→ Given text
━━━━
Directed by Marjane Satrapi
Review by Sarah List
Marie Curie surely must be one of the most recognizable names from science throughout history. Her research earned her an unprecedented two Nobel prizes in a time where women in science and medicine were few and far between, and even less likely to be recognized for their work (especially if there was a male that they collaborated with). A contemporary and colleague of Albert Einstein and the mother of Irene Joliet-Curie who went on to win her own Nobel prize with her husband, Curie’s life was exceptionally full and intriguing and an excellent candidate for a big screen depiction on the 100th anniversary of her second Nobel.
Radioactive opens with Curie floating in and out of consciousness on her deathbed in 1934, with the film serving as a glimpse into her life passing before her eyes. Stoically independent after the death of her mother at a young age, Curie’s brusque character marked her pathological shyness, and did not earn her any favours with the overwhelmingly male establishment who withdrew her lab space, creating a necessity to accept Pierre Curie’s offer for space in his. The reality of how they met was in fact quite different. She had space, but needed more, and Curie was able to secure that for her. This is an example of the frustrating depiction of Marie Curie’s life in this representation. No doubt she, as a female researcher of the time, faced battles that no male would. There are repeated embellishments of circumstances that did not occur, variations to the timeline of her life, and general addition of melodrama to what is already an intriguing life. The emotional and romantic slants are inflated to the point where her achievements appear more of a backdrop, and as a result, interesting and arguably key events in her life are omitted altogether. There’s no doubt that Marie and Pierre’s love and mutual respect was enormous, but they were in many ways cerebral partners rather than emotionally romantic.
The film also incorporates flash-forwards to the good and bad outcomes of her discoveries (radiotherapy for cancer, the impact of the atomic bomb on Hiroshima and others) which further derail from her personal story. It gives the feeling that the studio could not decide what kind of film this should be, nor who was the intended audience.
However, there is heart to the narrative, and it’s especially impressive to see how such incredible achievements were made in the most basic of laboratories. It’s testament to genius of both Marie and Pierre that their work could be done in what basically amount to a shack, with extremely basic equipment. The work extracting the radium from pitchblend they themselves did was backbreaking and laborious. Only the most driven and inspired of individuals could have possibly achieved what they did in the conditions they worked in.
━━━━
→ Activity
Edit the review's text starting with "The film also" and going on through "they worked in.", changing "shack" to "hut".

[Dataset entries]
━━━━
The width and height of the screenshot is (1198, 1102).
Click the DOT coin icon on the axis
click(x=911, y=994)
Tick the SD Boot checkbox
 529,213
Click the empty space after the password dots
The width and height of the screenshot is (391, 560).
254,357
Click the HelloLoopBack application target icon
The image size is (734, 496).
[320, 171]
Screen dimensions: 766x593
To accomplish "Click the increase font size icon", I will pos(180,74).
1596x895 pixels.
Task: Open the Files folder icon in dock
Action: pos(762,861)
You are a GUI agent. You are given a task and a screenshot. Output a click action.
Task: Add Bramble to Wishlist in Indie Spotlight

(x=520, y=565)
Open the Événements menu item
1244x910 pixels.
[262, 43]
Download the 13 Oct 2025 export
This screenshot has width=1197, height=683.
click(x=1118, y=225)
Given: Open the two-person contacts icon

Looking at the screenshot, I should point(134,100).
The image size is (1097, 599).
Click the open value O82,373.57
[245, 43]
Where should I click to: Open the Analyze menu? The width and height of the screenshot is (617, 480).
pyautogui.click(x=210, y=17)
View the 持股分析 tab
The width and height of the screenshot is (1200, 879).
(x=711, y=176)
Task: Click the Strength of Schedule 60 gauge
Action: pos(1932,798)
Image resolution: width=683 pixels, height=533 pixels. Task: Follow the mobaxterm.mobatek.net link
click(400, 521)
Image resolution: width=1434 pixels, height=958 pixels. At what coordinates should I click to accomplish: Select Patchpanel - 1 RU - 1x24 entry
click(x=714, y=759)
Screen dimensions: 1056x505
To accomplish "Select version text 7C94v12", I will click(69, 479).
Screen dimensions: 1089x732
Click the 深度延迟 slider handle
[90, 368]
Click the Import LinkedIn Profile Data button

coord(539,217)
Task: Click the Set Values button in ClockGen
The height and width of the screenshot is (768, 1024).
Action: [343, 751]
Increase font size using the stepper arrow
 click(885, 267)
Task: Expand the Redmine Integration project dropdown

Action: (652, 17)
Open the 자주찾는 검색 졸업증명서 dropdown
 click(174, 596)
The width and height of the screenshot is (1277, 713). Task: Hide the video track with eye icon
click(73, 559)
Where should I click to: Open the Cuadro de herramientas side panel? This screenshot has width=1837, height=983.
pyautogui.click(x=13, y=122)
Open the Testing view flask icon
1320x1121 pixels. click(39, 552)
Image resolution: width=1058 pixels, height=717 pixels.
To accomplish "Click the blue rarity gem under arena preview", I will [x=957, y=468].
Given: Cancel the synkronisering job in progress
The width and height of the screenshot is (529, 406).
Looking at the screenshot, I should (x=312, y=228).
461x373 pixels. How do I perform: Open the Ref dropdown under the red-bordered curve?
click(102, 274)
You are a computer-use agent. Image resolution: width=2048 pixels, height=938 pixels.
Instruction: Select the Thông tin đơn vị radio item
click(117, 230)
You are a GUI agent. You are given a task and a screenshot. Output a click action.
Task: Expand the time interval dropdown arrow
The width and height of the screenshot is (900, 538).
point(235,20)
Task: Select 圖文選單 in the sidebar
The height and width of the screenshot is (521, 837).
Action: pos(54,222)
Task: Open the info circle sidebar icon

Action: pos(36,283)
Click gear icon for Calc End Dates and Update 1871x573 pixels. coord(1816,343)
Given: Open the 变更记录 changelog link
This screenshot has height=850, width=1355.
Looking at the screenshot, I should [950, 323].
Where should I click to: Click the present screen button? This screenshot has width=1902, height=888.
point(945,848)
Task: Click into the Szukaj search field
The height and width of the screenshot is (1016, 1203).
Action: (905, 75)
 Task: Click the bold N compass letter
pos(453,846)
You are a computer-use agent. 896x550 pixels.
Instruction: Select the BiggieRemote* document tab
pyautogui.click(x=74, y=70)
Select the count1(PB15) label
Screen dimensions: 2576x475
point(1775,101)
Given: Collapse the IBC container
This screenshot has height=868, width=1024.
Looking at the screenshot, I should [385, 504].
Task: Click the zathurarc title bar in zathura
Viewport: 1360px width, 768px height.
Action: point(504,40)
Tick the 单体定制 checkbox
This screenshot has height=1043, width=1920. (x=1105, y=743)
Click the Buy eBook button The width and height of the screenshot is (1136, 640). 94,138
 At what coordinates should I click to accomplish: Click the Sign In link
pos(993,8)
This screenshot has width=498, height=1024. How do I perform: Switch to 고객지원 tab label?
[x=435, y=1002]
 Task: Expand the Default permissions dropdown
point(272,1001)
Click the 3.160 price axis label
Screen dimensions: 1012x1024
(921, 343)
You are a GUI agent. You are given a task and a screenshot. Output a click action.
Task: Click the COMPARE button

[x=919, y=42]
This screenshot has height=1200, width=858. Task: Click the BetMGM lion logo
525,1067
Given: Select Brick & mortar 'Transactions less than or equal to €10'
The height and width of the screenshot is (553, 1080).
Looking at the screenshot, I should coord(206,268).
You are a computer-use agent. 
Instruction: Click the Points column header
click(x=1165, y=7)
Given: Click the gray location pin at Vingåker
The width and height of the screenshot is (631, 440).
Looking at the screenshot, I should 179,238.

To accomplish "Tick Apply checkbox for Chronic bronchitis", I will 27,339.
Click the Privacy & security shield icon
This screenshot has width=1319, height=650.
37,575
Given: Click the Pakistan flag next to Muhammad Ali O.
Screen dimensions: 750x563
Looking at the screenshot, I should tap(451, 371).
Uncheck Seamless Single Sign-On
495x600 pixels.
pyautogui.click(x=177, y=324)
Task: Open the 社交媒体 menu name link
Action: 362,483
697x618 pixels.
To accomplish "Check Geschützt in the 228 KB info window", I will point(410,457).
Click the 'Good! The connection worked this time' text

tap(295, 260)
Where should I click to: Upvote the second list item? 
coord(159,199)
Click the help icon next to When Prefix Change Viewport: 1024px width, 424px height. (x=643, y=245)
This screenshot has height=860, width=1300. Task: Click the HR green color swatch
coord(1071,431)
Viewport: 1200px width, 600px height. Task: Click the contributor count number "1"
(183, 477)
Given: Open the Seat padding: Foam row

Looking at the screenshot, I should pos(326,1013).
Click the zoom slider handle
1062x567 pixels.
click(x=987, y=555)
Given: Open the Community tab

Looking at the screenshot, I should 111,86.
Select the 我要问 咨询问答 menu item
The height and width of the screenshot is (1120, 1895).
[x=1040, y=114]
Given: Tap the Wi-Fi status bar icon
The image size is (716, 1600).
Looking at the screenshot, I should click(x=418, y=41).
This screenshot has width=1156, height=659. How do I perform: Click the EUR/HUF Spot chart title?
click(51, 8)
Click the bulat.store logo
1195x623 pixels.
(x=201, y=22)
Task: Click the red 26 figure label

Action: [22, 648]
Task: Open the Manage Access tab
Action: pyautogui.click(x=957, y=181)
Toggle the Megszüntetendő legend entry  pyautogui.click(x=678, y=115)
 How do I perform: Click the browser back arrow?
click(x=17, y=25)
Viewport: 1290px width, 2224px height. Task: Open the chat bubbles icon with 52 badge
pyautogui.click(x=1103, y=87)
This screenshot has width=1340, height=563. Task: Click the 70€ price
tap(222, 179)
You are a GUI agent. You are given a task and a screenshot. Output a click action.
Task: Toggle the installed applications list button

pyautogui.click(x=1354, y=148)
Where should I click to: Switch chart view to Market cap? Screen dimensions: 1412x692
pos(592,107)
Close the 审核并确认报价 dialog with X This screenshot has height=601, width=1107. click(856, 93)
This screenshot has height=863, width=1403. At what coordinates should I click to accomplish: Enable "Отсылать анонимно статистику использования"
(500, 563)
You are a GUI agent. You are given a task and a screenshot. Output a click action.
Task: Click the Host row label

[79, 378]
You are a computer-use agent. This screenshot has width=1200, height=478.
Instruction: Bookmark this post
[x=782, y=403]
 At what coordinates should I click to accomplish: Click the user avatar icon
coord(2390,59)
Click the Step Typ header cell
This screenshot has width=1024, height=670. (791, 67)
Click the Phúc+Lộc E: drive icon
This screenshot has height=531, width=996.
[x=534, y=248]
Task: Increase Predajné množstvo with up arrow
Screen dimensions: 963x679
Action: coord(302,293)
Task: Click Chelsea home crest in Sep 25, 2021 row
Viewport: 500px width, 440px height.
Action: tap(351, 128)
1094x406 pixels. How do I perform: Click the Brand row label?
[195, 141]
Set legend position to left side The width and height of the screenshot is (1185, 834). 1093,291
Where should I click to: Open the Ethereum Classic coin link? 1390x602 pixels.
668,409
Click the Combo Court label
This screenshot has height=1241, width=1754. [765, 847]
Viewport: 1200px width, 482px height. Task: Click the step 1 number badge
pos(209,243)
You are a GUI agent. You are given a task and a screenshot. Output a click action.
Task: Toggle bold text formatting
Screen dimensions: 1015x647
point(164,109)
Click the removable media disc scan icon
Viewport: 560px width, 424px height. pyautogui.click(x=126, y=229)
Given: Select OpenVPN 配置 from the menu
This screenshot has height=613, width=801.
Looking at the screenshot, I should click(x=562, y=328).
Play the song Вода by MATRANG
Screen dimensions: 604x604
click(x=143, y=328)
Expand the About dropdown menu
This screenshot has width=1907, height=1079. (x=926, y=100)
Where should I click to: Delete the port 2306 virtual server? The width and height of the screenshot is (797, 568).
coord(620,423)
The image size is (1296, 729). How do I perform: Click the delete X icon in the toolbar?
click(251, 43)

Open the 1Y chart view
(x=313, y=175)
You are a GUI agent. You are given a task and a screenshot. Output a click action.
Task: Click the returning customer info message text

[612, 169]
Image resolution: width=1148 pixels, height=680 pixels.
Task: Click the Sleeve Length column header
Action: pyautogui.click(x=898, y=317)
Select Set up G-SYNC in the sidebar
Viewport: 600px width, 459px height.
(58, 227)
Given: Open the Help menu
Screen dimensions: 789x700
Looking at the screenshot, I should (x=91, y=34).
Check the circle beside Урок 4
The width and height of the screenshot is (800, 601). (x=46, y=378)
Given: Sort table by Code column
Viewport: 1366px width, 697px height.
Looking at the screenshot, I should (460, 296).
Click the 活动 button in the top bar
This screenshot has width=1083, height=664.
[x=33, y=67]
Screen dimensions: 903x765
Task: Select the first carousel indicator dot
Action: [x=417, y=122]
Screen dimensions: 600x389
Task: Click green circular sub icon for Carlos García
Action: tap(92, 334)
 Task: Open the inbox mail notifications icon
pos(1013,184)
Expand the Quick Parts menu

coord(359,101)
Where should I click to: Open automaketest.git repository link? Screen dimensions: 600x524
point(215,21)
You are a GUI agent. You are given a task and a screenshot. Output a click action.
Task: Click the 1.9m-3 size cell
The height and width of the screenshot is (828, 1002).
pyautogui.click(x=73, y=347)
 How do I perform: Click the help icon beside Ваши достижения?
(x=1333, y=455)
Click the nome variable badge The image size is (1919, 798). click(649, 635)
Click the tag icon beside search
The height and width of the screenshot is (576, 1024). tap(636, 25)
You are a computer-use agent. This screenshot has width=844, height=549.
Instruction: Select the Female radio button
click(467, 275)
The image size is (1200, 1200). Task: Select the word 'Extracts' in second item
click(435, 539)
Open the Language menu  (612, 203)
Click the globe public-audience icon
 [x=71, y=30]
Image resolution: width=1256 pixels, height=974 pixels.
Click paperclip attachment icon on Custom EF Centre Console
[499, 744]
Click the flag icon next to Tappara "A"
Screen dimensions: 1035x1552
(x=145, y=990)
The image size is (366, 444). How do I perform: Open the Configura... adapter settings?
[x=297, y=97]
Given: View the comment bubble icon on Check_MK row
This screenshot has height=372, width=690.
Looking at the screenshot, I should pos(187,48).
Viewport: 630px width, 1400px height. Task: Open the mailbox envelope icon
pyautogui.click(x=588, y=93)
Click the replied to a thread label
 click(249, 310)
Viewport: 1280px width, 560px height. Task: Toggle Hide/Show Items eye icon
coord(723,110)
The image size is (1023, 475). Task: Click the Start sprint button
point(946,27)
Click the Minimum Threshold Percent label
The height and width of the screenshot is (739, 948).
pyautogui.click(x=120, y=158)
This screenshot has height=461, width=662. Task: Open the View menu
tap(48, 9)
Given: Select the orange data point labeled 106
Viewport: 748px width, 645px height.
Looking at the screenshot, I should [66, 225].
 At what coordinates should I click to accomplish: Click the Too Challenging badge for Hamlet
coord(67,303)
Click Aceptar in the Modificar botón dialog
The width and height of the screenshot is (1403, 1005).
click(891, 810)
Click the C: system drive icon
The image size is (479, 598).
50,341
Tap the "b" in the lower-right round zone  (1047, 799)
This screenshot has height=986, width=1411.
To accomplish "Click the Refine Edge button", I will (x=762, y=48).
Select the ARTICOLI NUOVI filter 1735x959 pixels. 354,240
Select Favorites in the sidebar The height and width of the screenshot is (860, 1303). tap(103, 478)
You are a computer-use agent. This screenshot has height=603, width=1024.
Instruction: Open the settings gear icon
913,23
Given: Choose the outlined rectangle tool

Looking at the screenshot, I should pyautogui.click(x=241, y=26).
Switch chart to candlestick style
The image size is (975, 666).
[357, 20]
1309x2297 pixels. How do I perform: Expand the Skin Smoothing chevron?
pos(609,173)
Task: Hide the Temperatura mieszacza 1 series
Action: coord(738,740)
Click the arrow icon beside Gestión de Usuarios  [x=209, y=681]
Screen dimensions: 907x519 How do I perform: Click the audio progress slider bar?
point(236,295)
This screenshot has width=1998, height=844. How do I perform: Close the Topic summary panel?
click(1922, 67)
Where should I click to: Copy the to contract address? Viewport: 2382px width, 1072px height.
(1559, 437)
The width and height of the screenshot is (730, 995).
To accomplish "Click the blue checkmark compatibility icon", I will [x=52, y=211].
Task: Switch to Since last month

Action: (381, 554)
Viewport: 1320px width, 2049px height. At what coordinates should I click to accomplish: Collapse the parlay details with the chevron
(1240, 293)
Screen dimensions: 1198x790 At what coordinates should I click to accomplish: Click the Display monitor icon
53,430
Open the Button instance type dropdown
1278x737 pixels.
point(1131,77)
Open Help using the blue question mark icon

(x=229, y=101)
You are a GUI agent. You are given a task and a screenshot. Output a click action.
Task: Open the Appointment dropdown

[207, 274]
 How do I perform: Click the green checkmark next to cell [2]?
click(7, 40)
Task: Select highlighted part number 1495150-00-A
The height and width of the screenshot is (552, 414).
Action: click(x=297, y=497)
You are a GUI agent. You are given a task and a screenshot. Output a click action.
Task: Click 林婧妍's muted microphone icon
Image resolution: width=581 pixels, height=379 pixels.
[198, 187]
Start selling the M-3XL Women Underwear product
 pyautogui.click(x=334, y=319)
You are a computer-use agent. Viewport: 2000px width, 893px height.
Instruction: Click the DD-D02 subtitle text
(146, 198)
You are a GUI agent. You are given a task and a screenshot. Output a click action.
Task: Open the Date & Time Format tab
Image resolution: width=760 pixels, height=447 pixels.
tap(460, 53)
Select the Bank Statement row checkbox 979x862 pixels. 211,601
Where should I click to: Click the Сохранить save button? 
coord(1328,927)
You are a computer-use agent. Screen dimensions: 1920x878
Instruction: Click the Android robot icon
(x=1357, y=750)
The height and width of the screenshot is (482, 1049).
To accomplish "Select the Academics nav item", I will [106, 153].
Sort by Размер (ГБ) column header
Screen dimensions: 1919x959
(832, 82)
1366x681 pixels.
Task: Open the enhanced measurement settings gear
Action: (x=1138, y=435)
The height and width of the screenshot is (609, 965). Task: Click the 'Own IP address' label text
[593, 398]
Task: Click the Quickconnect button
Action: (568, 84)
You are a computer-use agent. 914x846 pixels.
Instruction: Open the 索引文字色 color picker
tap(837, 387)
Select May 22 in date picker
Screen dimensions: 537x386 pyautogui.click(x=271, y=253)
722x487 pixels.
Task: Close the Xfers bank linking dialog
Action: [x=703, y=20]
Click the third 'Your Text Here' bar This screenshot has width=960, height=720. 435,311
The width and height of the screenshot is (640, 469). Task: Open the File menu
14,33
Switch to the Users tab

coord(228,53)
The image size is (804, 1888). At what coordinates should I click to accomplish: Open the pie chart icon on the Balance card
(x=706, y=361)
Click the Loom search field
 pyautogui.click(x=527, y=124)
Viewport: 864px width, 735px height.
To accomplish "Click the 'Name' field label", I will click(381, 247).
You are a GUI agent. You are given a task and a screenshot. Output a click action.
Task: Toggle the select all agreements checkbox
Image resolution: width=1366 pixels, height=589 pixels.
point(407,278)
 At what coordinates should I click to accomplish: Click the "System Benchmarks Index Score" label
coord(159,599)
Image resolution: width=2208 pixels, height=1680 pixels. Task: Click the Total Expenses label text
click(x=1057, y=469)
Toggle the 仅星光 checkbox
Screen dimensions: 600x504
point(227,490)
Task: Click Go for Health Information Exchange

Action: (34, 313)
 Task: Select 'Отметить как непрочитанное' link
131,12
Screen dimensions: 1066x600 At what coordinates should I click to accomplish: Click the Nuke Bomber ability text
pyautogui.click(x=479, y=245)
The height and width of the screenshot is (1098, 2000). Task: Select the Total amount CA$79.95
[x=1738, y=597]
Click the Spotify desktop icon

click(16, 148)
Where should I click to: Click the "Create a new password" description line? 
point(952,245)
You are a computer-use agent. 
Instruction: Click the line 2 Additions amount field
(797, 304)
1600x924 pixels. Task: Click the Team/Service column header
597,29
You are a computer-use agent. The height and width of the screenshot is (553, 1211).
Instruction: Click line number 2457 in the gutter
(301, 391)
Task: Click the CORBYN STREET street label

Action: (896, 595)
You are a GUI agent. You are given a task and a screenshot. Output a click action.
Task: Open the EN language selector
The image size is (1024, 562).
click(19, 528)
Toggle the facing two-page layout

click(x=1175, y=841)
━━━━
→ Written response
The film also incorporates flash-forwards to the good and bad outcomes of her discoveries (radiotherapy for cancer, the impact of the atomic bomb on Hiroshima and others) which further derail from her personal story. It gives the feeling that the studio could not decide what kind of film this should be, nor who was the intended audience.
However, there is heart to the narrative, and it’s especially impressive to see how such incredible achievements were made in the most basic of laboratories. It’s testament to genius of both Marie and Pierre that their work could be done in what basically amount to a hut, with extremely basic equipment. The work extracting the radium from pitchblend they themselves did was backbreaking and laborious. Only the most driven and inspired of individuals could have possibly achieved what they did in the conditions they worked in.